====== Exercise data

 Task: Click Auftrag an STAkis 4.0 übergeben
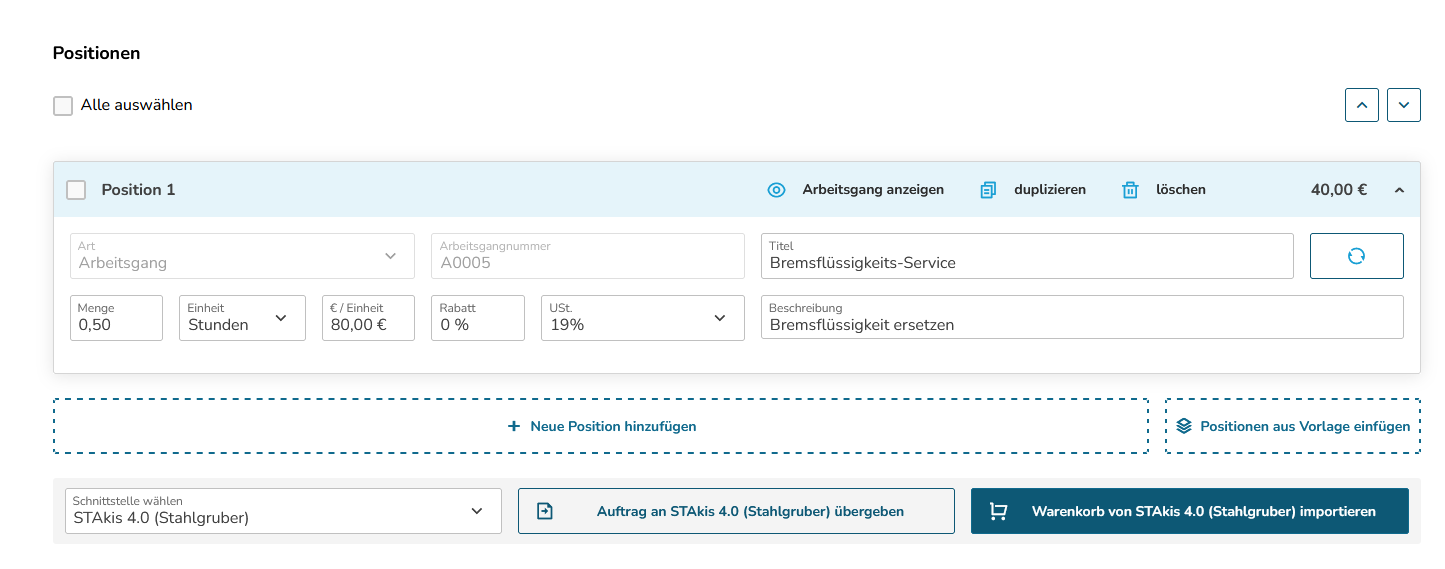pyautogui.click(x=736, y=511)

============
====== Exercise data

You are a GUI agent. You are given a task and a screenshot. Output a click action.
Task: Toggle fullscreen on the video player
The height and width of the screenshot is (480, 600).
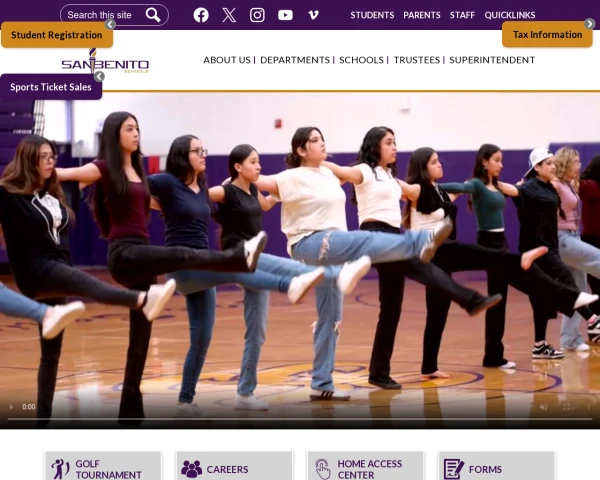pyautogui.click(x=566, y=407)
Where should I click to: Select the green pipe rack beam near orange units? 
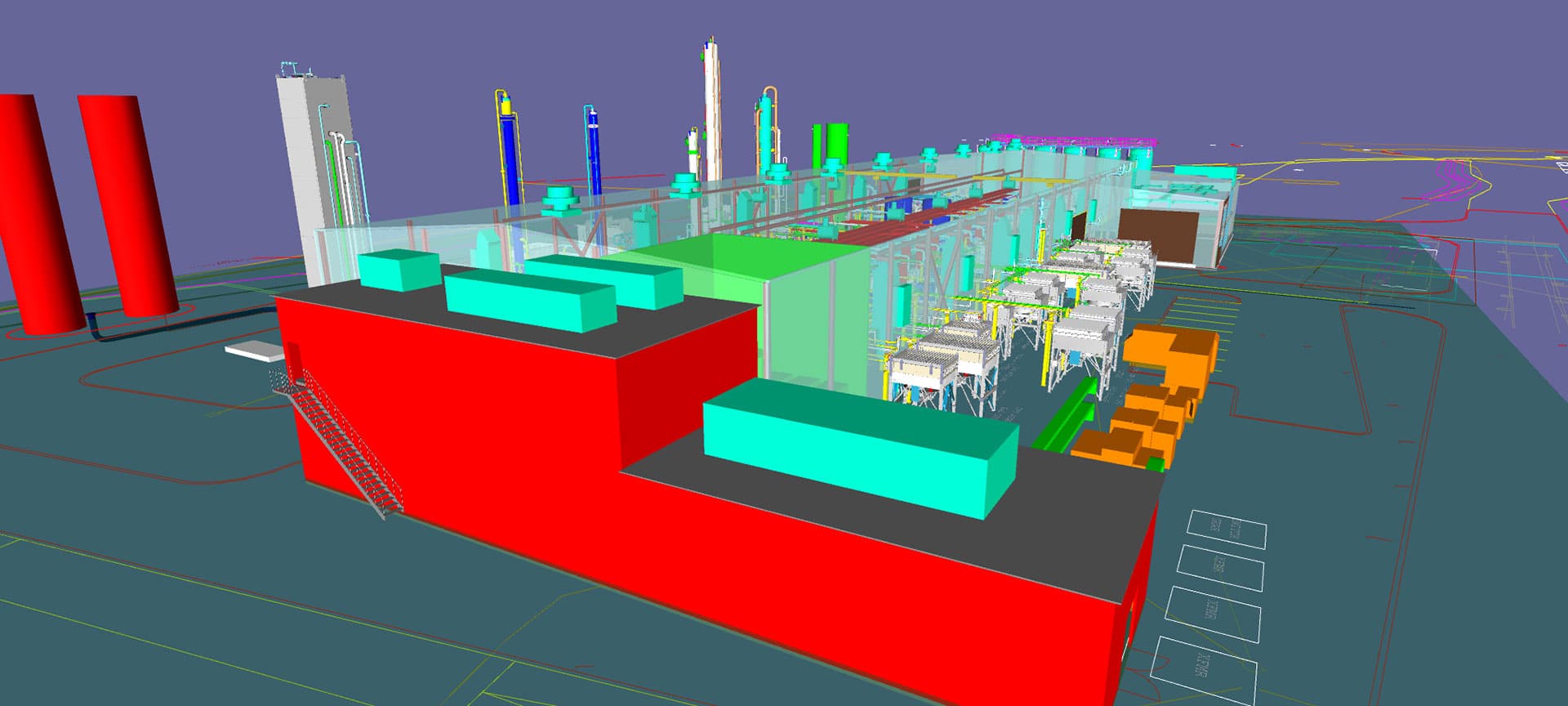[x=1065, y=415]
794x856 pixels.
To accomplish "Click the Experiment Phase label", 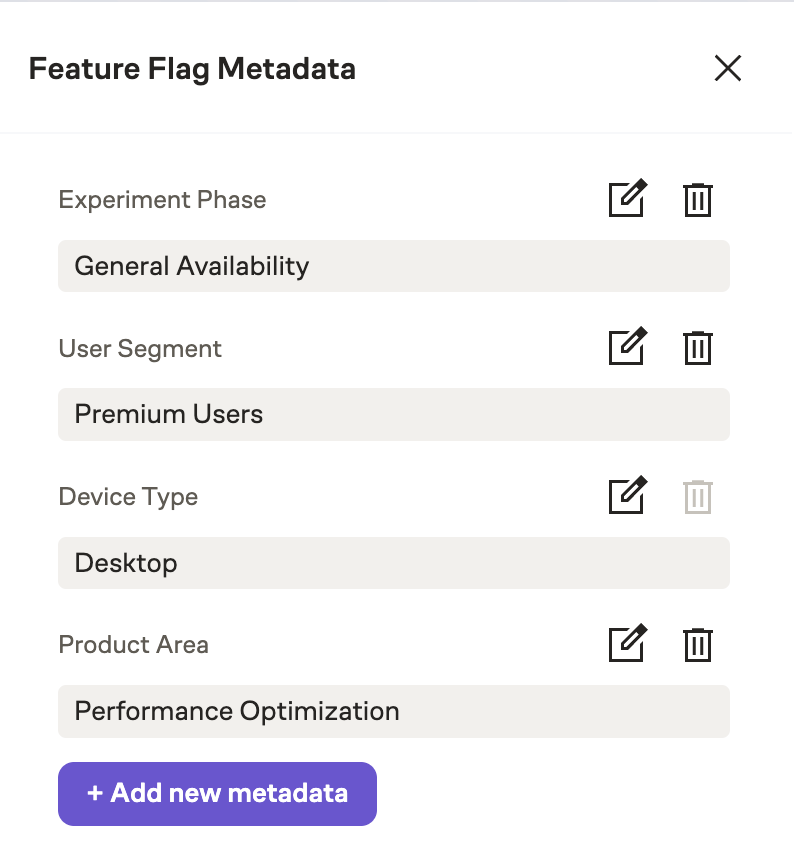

============
====== Exercise data

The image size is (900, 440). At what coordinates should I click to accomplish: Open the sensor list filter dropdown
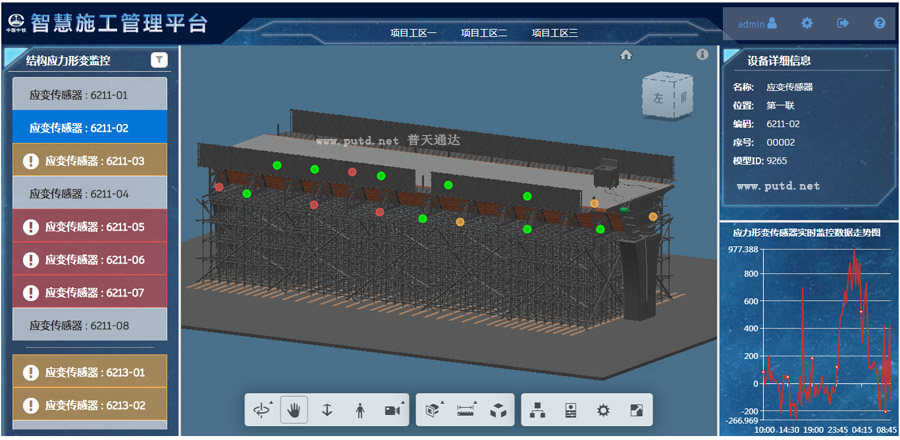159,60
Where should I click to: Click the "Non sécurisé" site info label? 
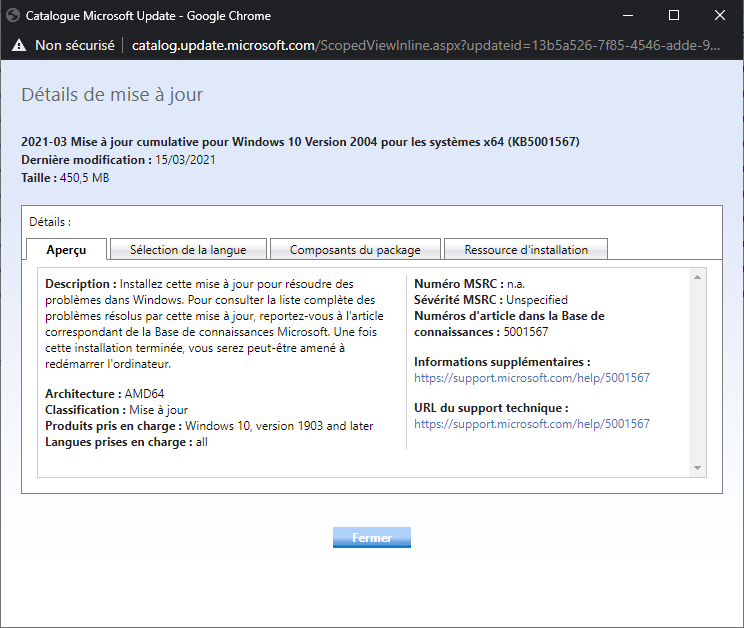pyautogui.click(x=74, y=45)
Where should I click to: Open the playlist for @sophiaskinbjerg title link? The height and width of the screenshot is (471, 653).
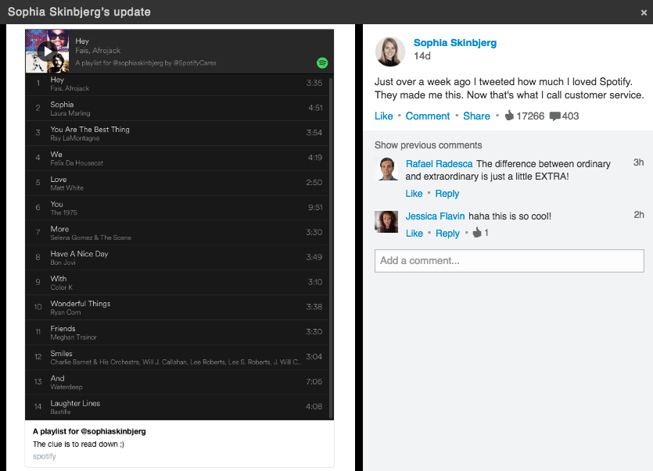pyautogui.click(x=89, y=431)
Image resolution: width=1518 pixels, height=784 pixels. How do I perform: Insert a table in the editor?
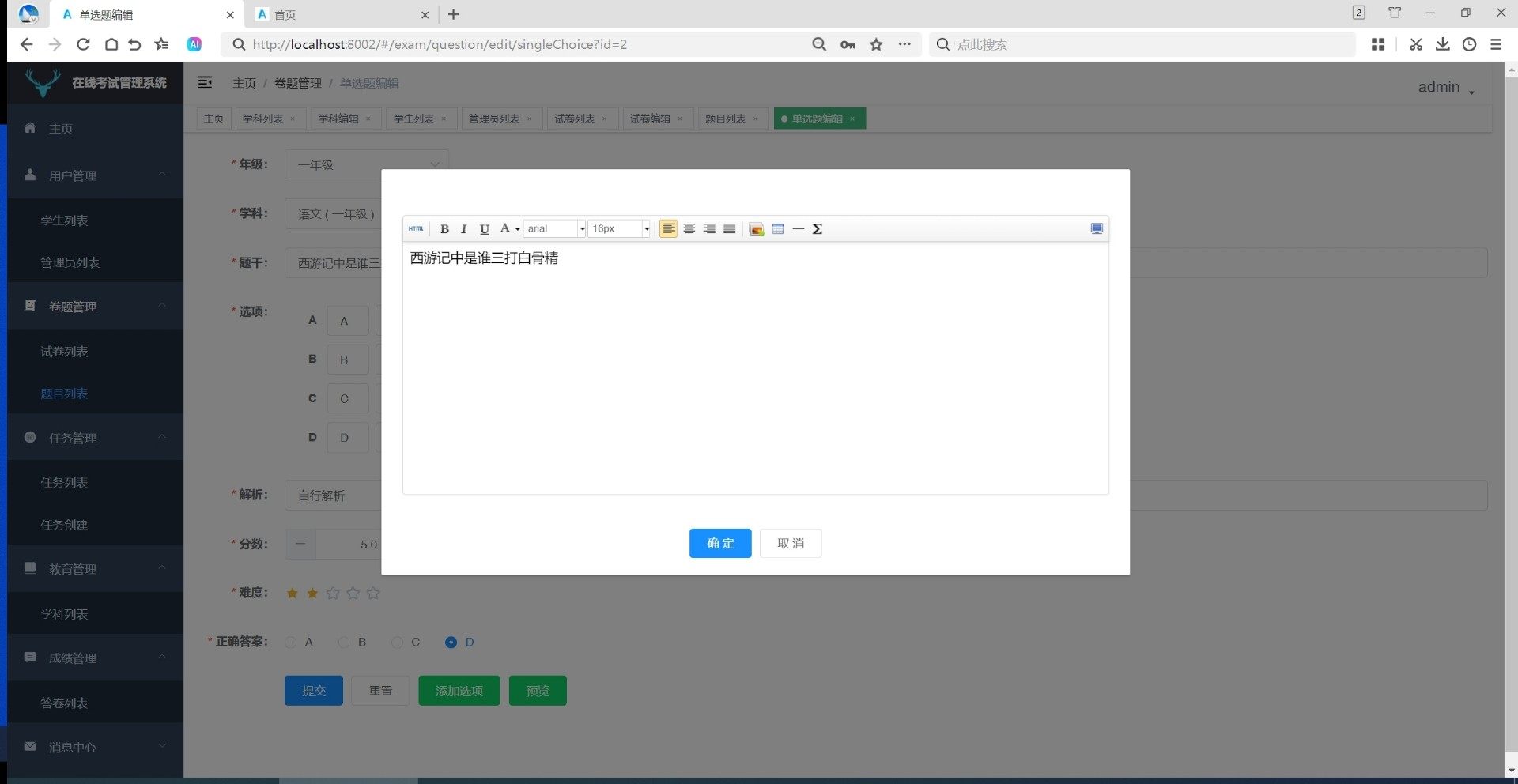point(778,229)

============

What to produce
Copy exactly the material above from the line with "Where should I click to: Select" to the line with "the Experiment Phase", ends included, and nothing else. Leave out any picture.

Answer for the task
Where should I click to: Select the green pipe rack beam near orange units? 
[x=1065, y=415]
794x856 pixels.
To accomplish "Click the Experiment Phase label", 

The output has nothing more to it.